U.S. computer operator charged
A missile site worker loses his job and his security clearance over hacking allegations
A former civilian computer operator at a federal defense test site on Kwajalein Atoll has been charged with hacking into a U.S. government computer to disable the antivirus software so he could play computer games and watch pirated videos.
A criminal complaint filed Friday in U.S. District Court charged Stephen C. Johnson, 27, of Alabama, with unauthorized access to a government computer, a misdemeanor punishable by a year in prison.
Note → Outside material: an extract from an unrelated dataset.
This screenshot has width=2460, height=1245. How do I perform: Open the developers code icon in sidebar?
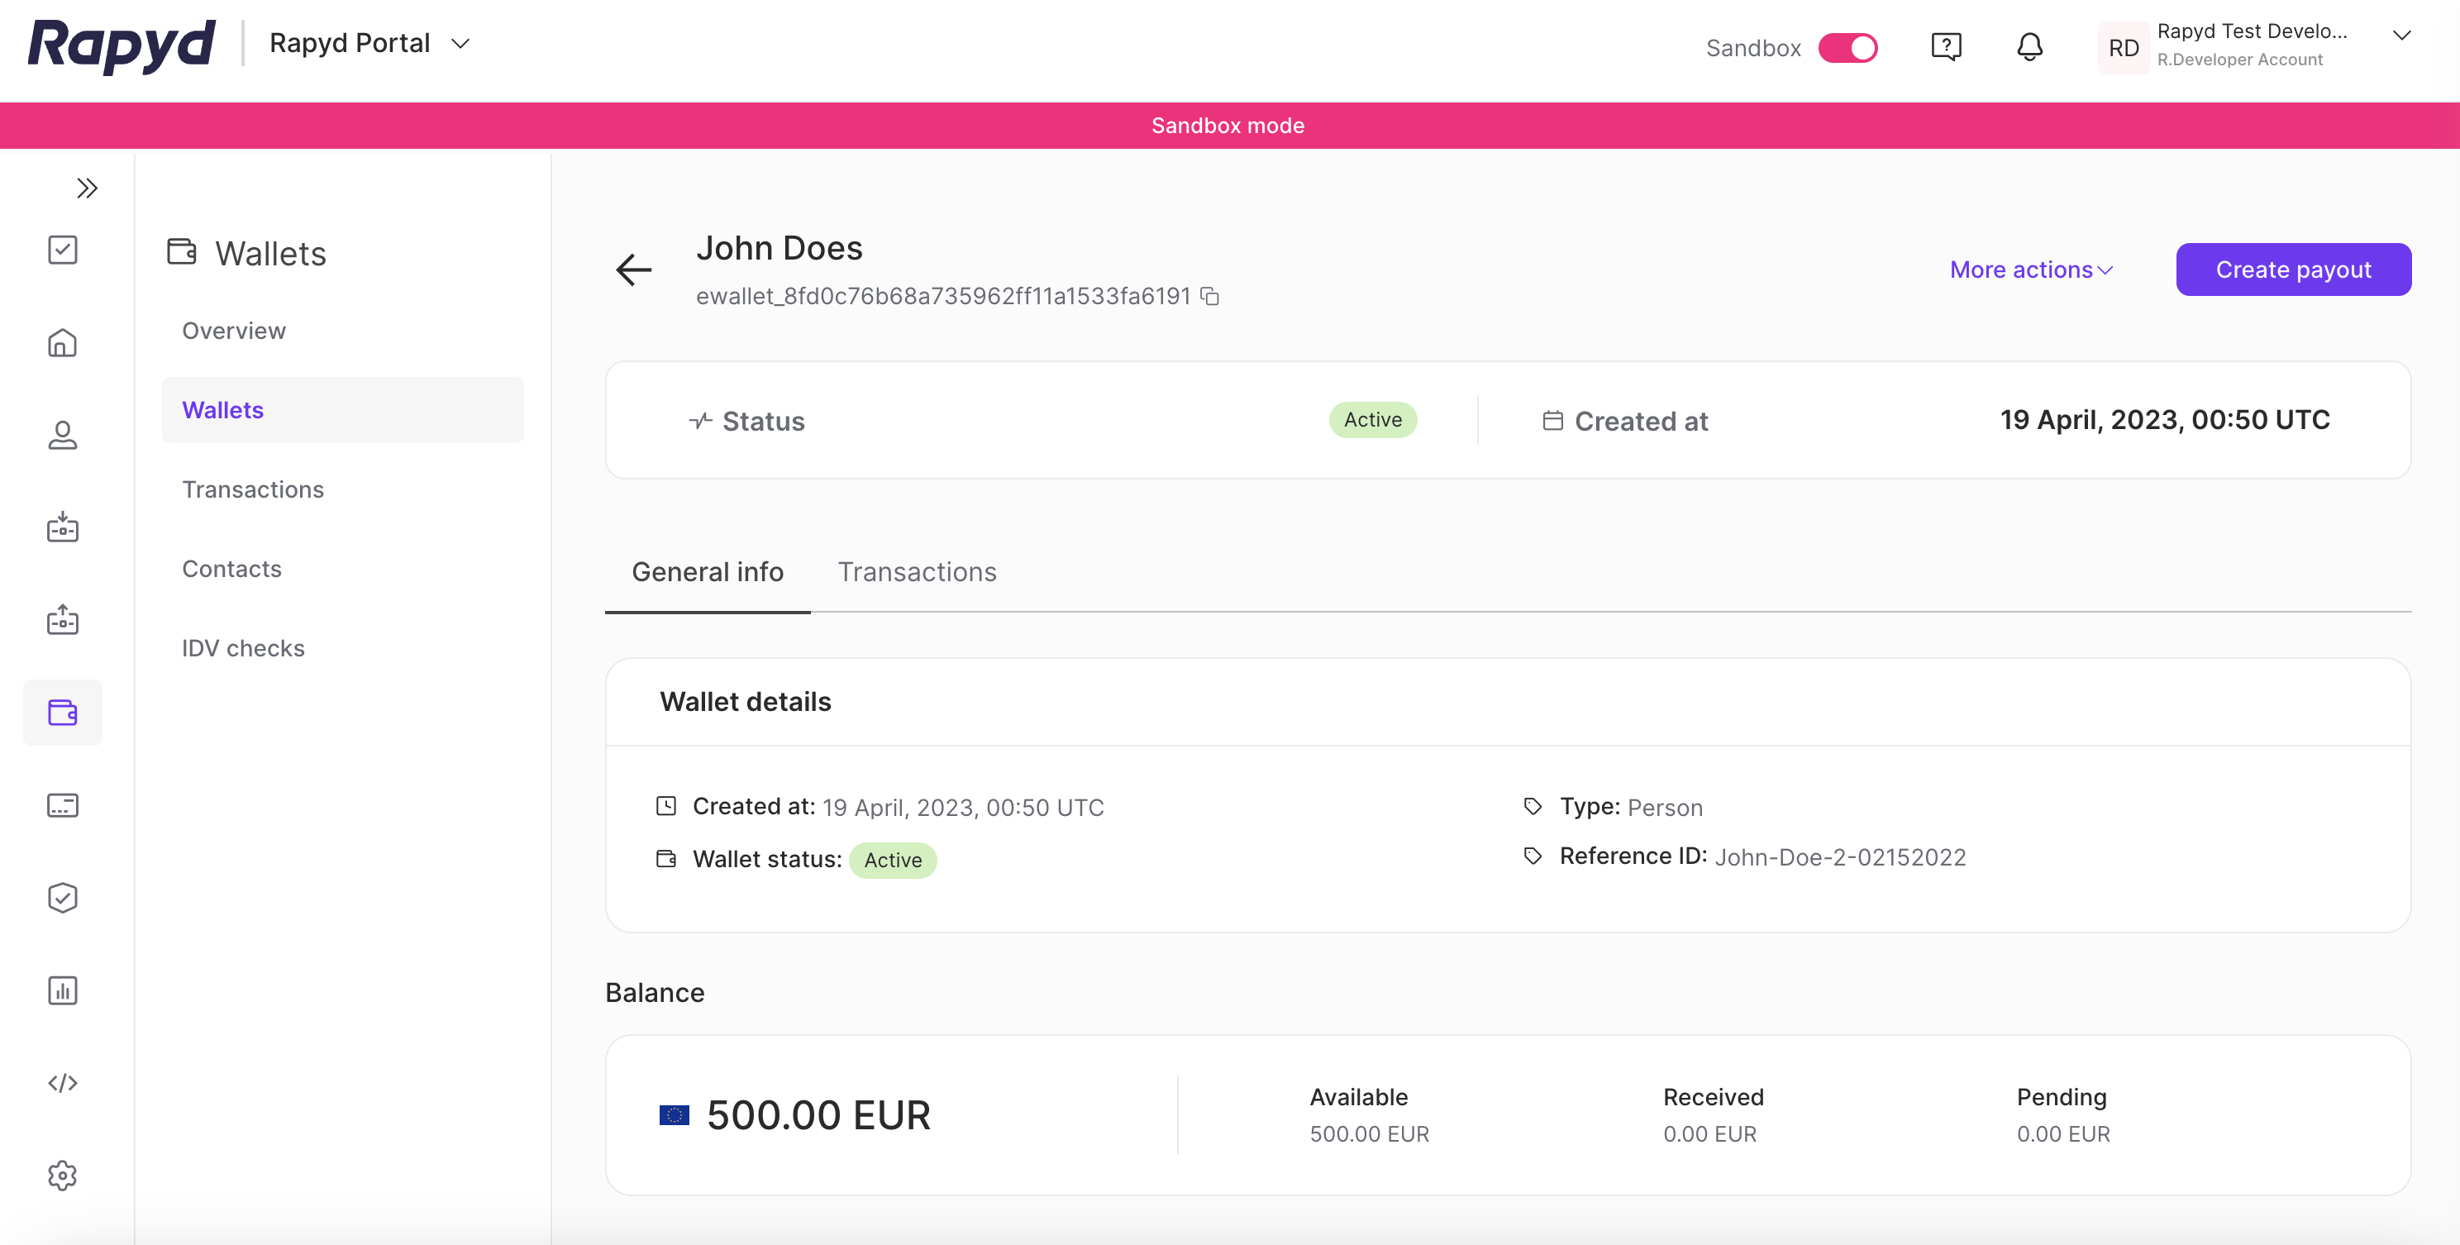click(62, 1083)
Johnson made his first appearance in U.S. District Court in Honolulu Friday and was released on his own recognizance. Federal Public Defender Peter Wolff told the court that the case is expected to be transferred to Alabama, where Johnson lives, and that he will enter a guilty plea to the charge.
According to court documents, Johnson worked at a communications center at the Ronald Reagan Missile Defense Test Site, where he had access to nonclassified and classified government documents and computer systems. He had been working there for about 10 months.
During an interview with the FBI on Oct. 5, Johnson admitted to using keystroke logging and password cracking software to obtain and change his supervisor's password, and disabled the antivirus software so that he could play computer games such as "Heroes of Might and Magic" and "Red Alert: Command and Conquer."
He also said that everyday for the past five months, he connected a USB hard drive to the government computer so that he could watch pirated movies that he downloaded from the Internet.
Johnson has had his security clearance revoked and has since been fired from his job.